=== DATA SUPPLIED ===

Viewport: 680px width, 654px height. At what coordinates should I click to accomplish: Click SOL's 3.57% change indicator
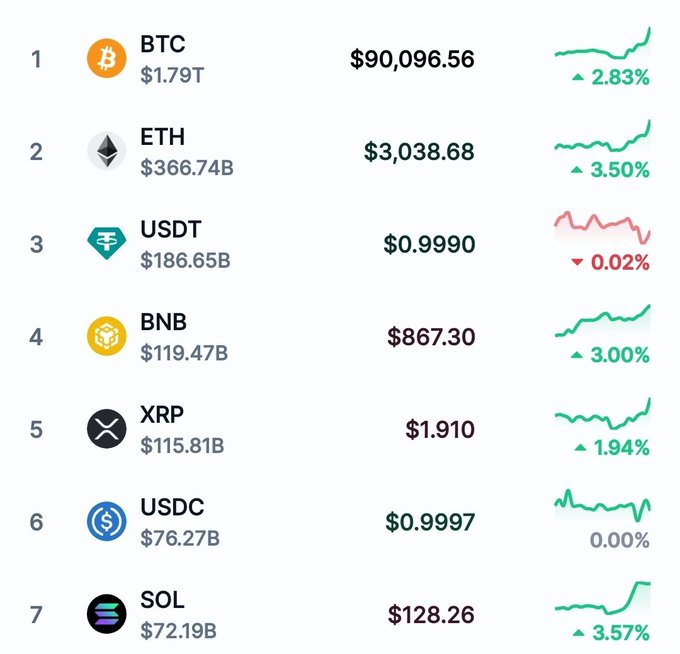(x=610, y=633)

...

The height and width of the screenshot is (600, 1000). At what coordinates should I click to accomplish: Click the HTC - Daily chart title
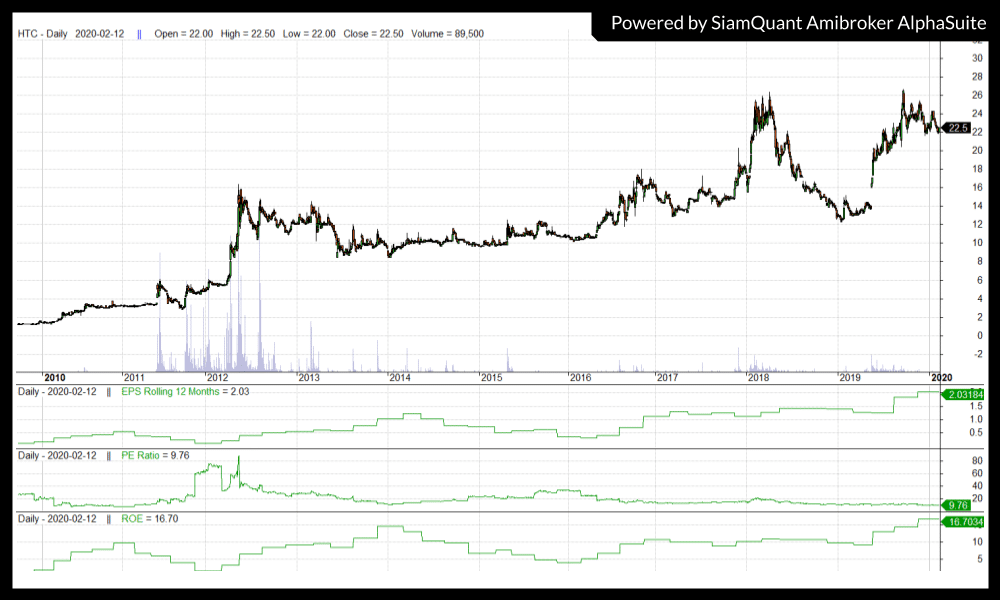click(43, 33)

==

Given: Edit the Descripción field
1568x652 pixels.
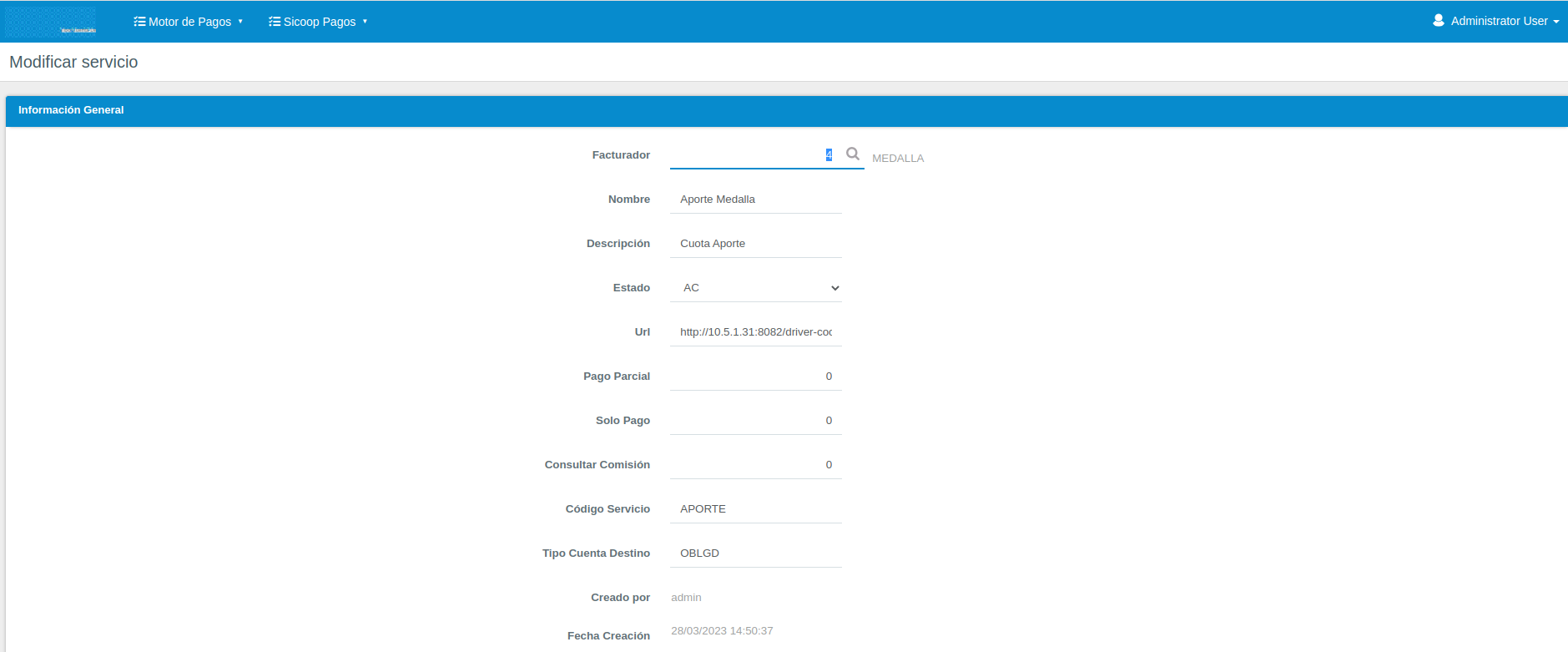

=== ABOUT THIS TASK ===
Beginning with the line containing "Given: Edit the Descripción field" in the material above, copy every line exactly until you have copied the line containing "1568x652 pixels.".

=== YOUR SOLUTION ===
Given: Edit the Descripción field
1568x652 pixels.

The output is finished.